Dataset entries:
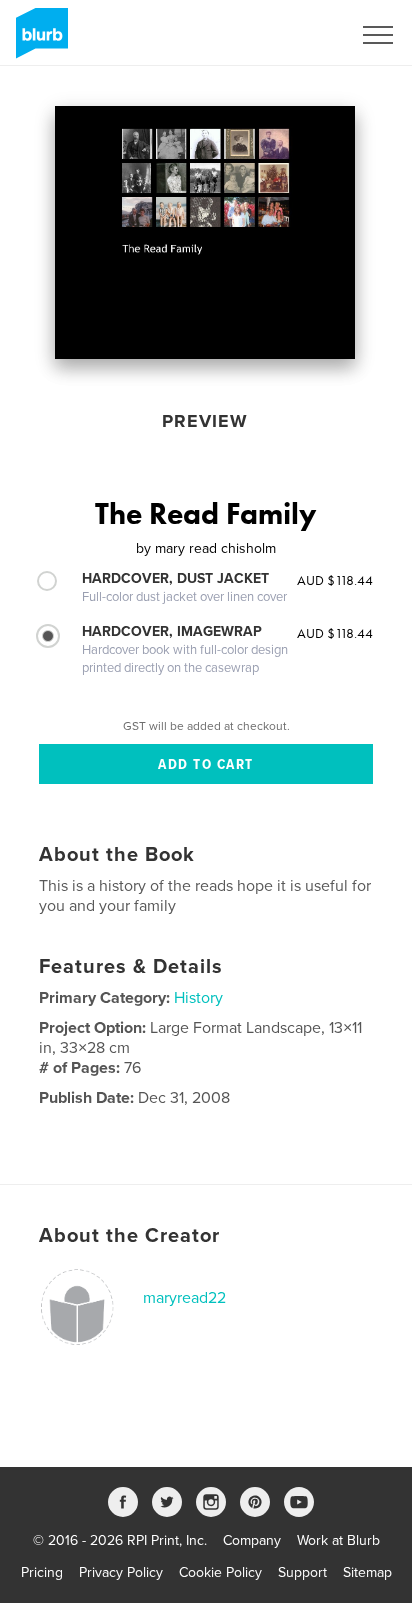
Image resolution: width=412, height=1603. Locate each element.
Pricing (42, 1572)
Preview (205, 421)
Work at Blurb (338, 1540)
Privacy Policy (121, 1572)
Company (252, 1540)
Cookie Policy (220, 1572)
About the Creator (129, 1236)
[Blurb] (38, 41)
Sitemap (367, 1572)
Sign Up (300, 35)
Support (302, 1572)
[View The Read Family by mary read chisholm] (205, 232)
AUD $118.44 (335, 580)
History (198, 998)
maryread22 (184, 1298)
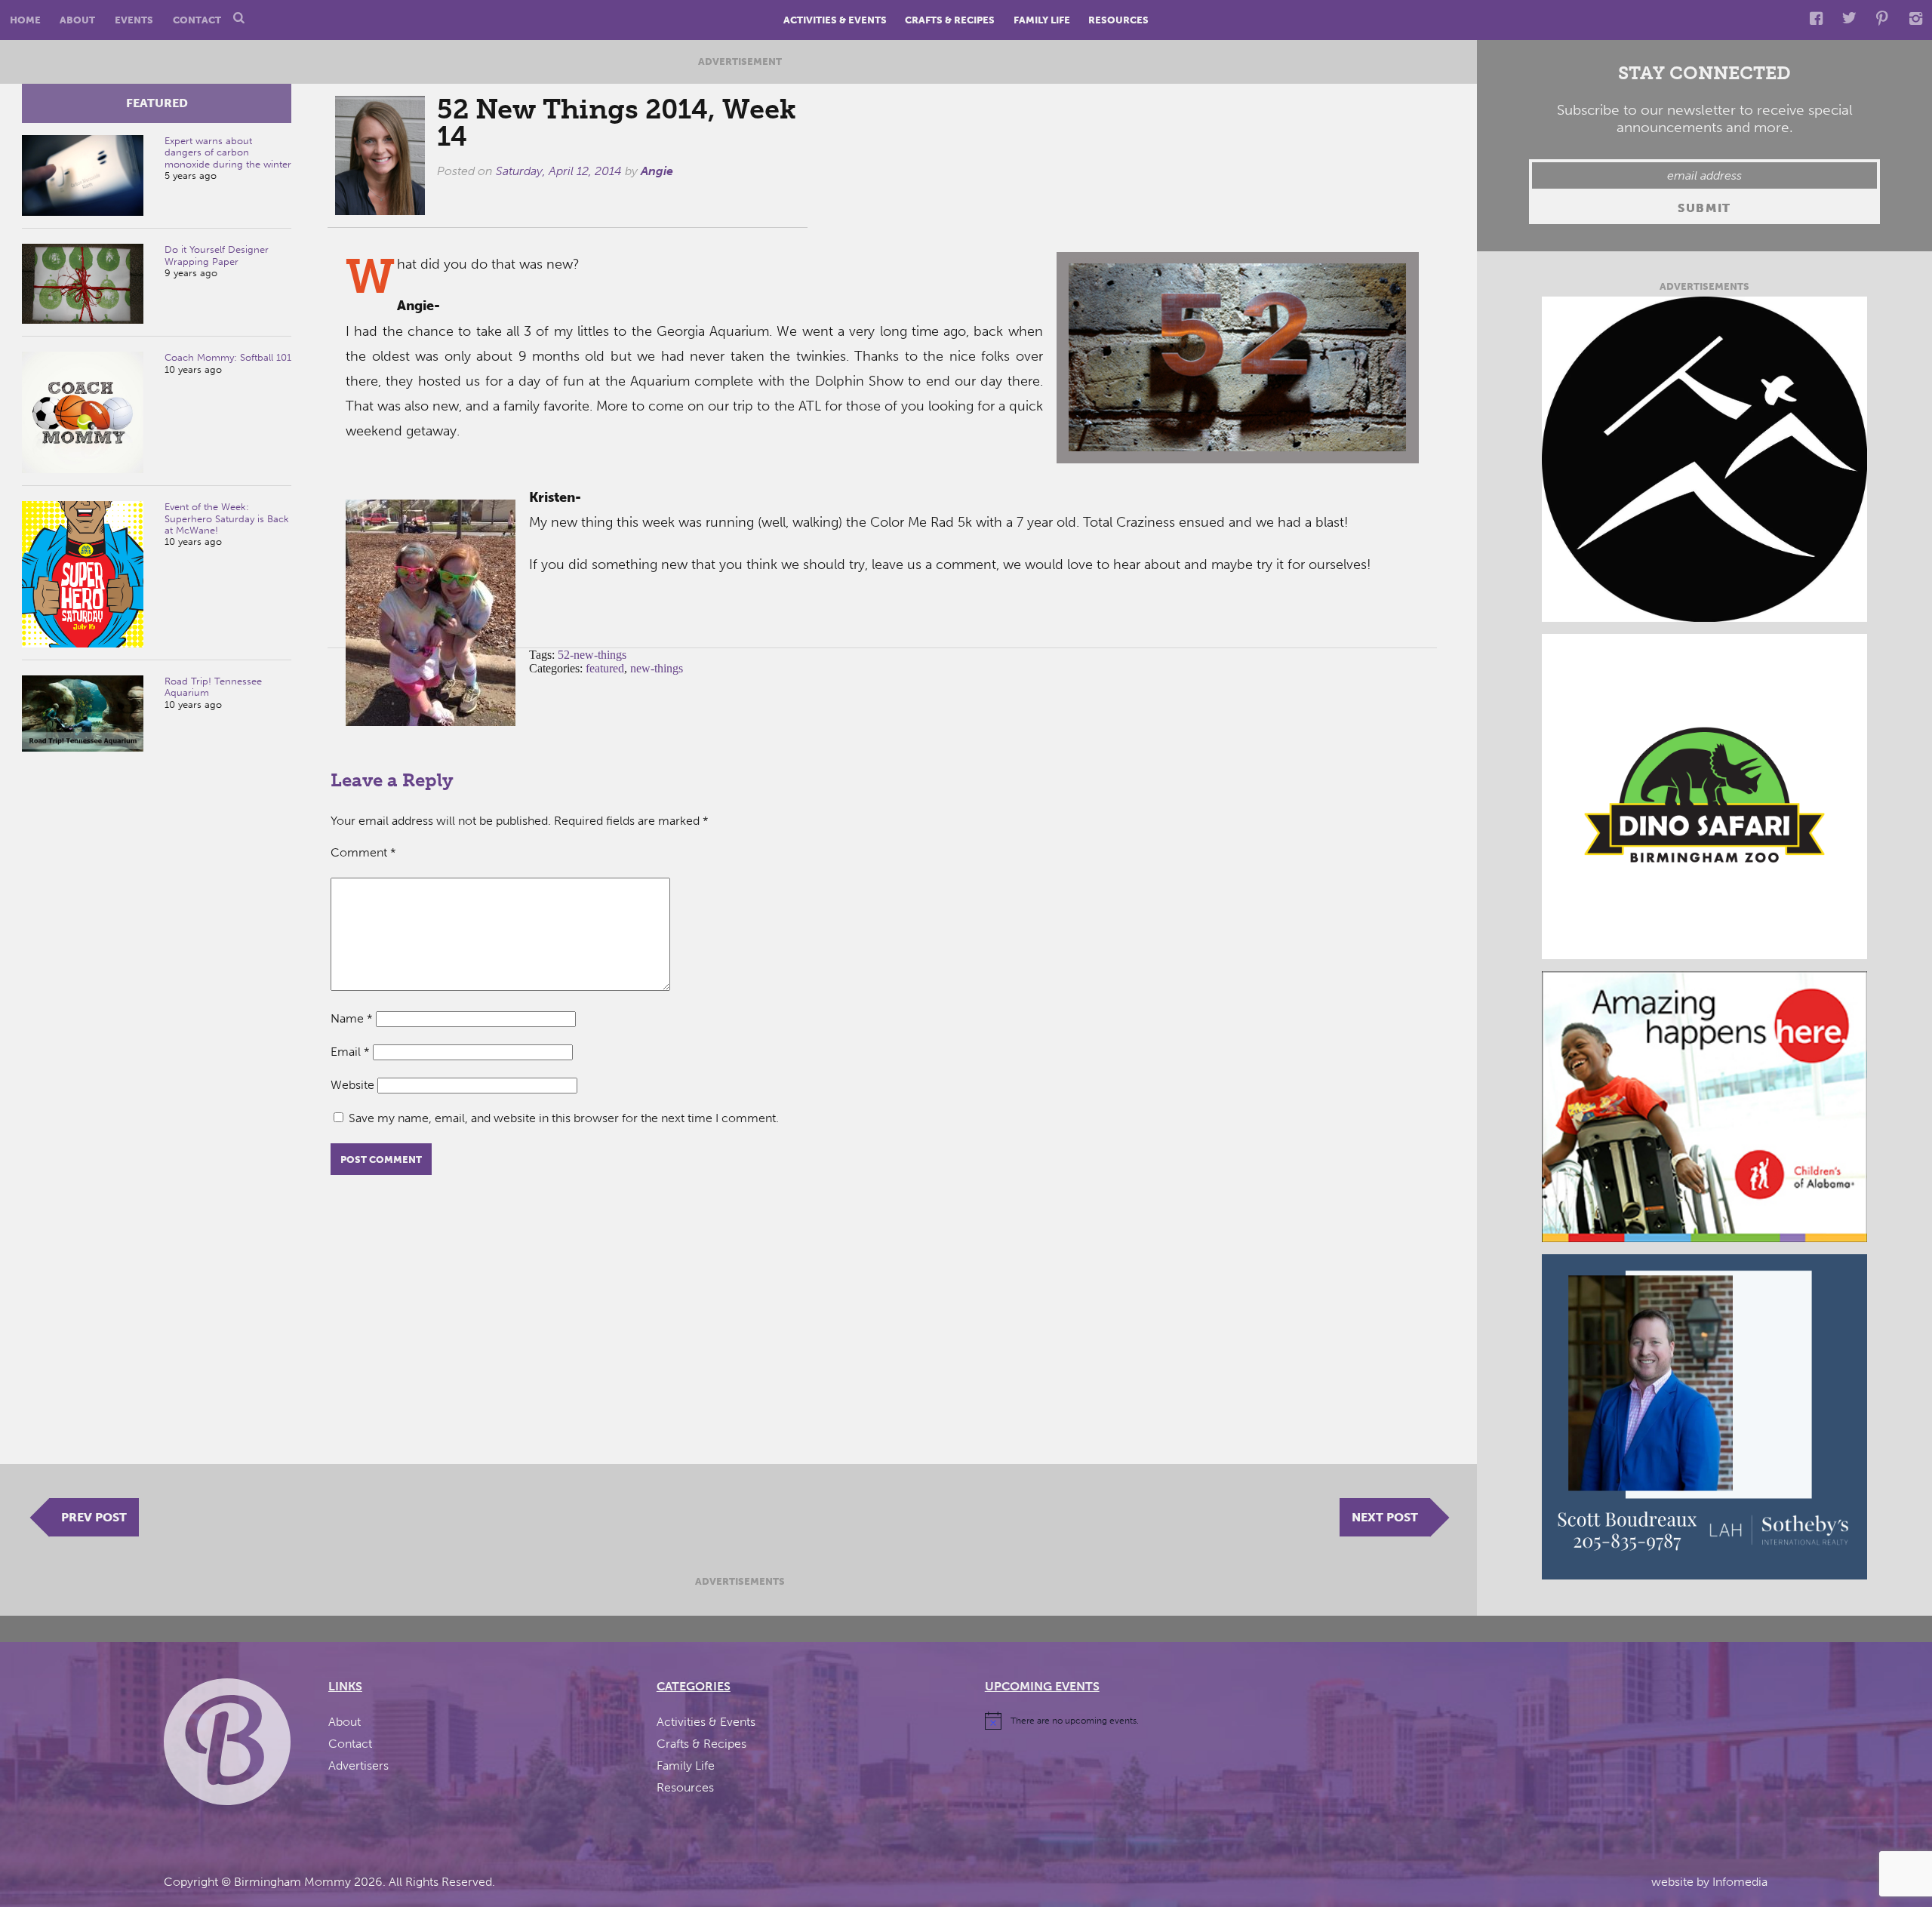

*ACTION ITEM:* Please return only the lines from the one holding "Preview (205, 421)" through the end of the data, both ends included; do not copy any pictures.

*SOLUTION TO THIS TASK:*
Preview (205, 421)
Work at Blurb (338, 1540)
Privacy Policy (121, 1572)
Company (252, 1540)
Cookie Policy (220, 1572)
About the Creator (129, 1236)
[Blurb] (38, 41)
Sitemap (367, 1572)
Sign Up (300, 35)
Support (302, 1572)
[View The Read Family by mary read chisholm] (205, 232)
AUD $118.44 (335, 580)
History (198, 998)
maryread22 (184, 1298)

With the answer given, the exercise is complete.